Mon adversaire voltige et se moque : il dit en passant son dédain de la théorie qui attribue les pièces de Molière à Corneille, mais sans apporter aucun argument, il se contente de corroborer une robuste doxa ; or cette thèse mérite mieux que sa raillerie. Que n’a-t-il consulté le livre de mon collègue à l’Institut d’Etudes Politiques de Grenoble, Dominique Labbé, Corneille dans l’ombre de Molière (Les Impressions nouvelles, Paris-Bruxelles 2003), qui a mis au point un logiciel rigoureux de repérage et d’attribution des textes à leurs auteurs ? L’analyse numérique descend plus finement que l’intuition du chercheur, fût-il littéraire, dans le repérage des « distances intertextuelles », c’est-à-dire des fréquences lexicales, sémantiques ou syntaxiques qui font d’un auteur une signature parfaitement singulière, identifiable par l’automate. Un littéraire peut n’avoir que dédain pour les chiffres, il se trouve assez ironiquement que l’analyse numérique va plus loin dans la lecture profonde, s’il s’agit de rapporter un texte (douteux) à son auteur. Le même logiciel a permis à Dominique Labbé, au-delà du cas Corneille-Molière, de réattribuer à Racine devenu historiographe du Roi, et donc officiellement retiré du travail pour la scène, une quizaine de pièces faussement attribuées à Campistron : bien loin de léser notre interprétation des œuvres, il arrive que l’ordinateur enrichisse considérablement celles-ci : quinze nouvelles pièces de Racine ! Il ne semble pas que l’Académie, ou l’Université, aient pris encore toute la mesure de cette appréciable découverte.

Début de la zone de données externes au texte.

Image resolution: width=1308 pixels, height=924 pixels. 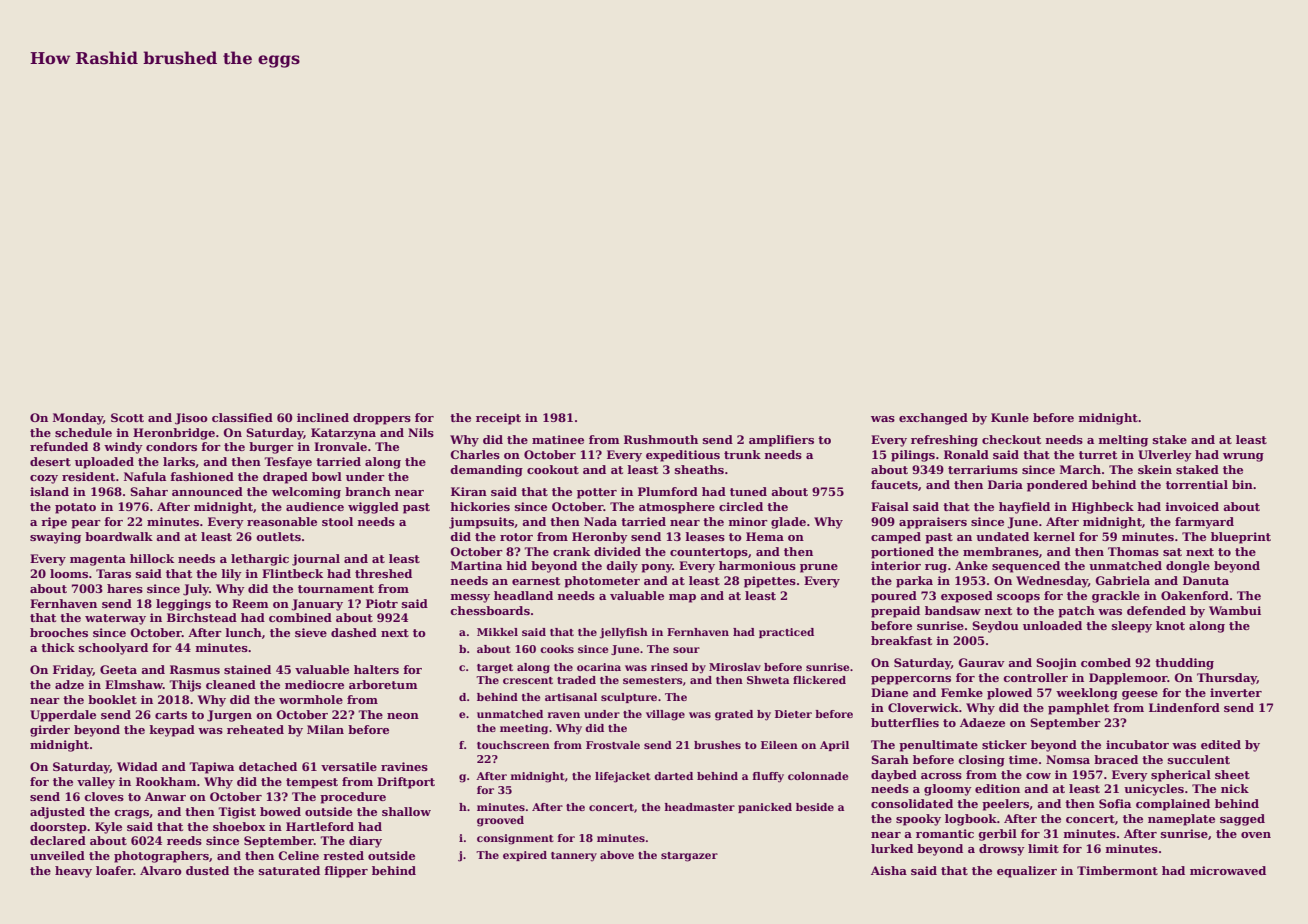 What do you see at coordinates (403, 716) in the document?
I see `neon` at bounding box center [403, 716].
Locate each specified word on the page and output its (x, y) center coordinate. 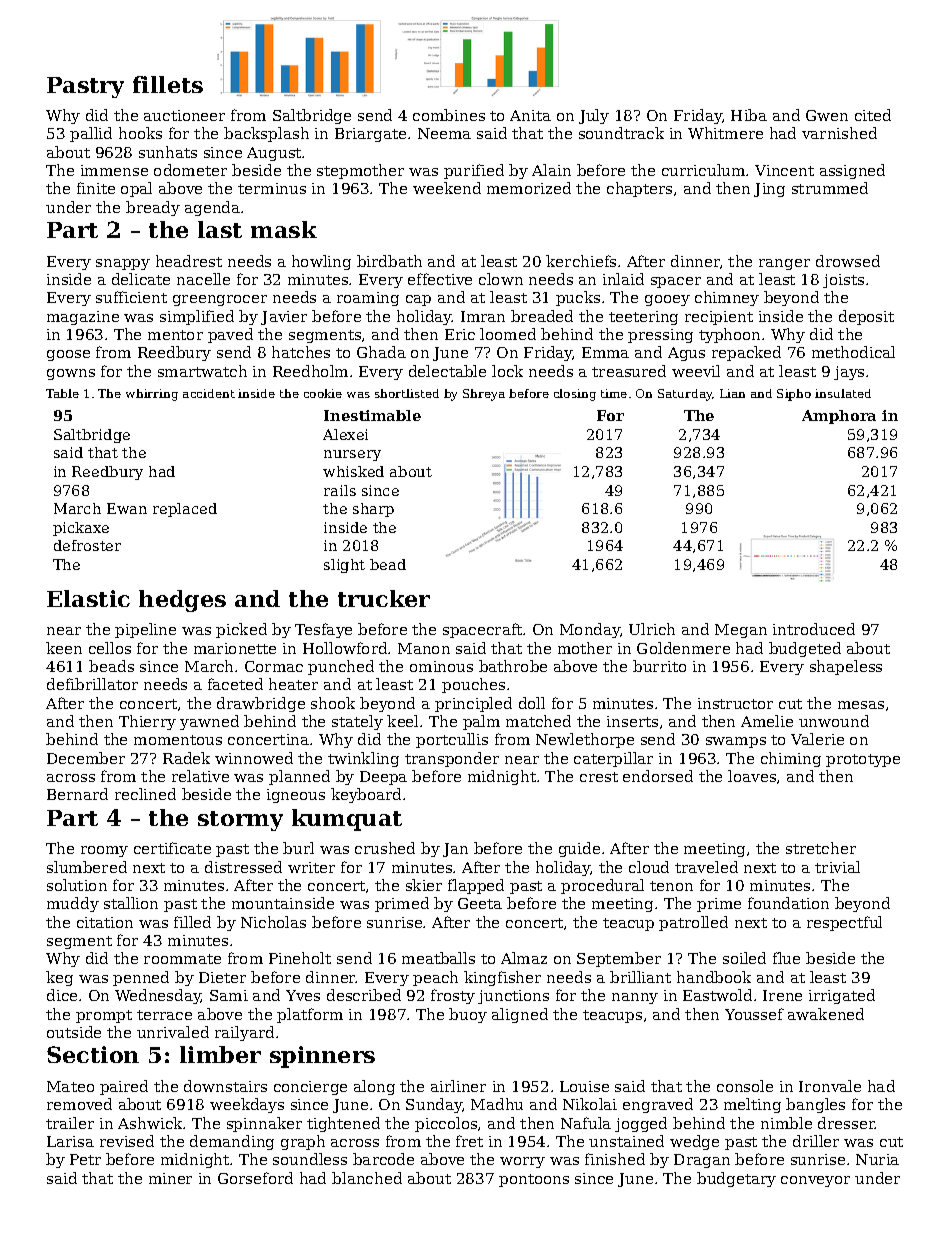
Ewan (127, 508)
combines (449, 115)
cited (873, 115)
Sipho (794, 395)
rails (340, 490)
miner (170, 1178)
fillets (168, 84)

J’ai donc supplié Dominique Labbé d’étendre sa merveilleuse machine à l’analyse croisée des textes de Florio et Shakespeare. Hélas, les protocoles sont très stricts et on ne peut comparer que le comparable, les tragédies aux tragédies, les sonnets aux sonnets, les épitres dédicatoires aux matériaux préfaciels à condition que ceux-ci excèdent une longueur raisonnable (au-delà de mille signes)… Or aucune intersection de cette nature n’est disponible entre nos deux corpus malgré le fait, à première vue encourageant, que Florio fut lexicographe, auteur de considérables dictionnaires, et que des centaines de mots forgés par lui (qui connaissait sept langues) se retrouvent dans le vocabulaire du Barde…
Que nous apprend d’autre Michaël Edwards (notamment connu par ses cours au Collège de France comme le théoricien de l’émerveillement) dans Le Monde d’hier ? Au fond, sa légèreté me rassure : les « stratfordiens » ne sont pas des gens sérieux. Au lieu de peser avec intérêt et impartialité les objections de fond, ils sacralisent la chose jugée et tournent les objections contre elle en moqueries. Dormez sur vos deux oreilles, cher Professeur, vous pourrez bien ajouter les livres aux livres et continuer entre Académiciens à « chier du marbre », la recherche ne passe pas par vous et vous aurez peut-être la surprise, un prochain jour, de vous réveiller face à un Shakespeare assez différent de celui que vous croyez connaître.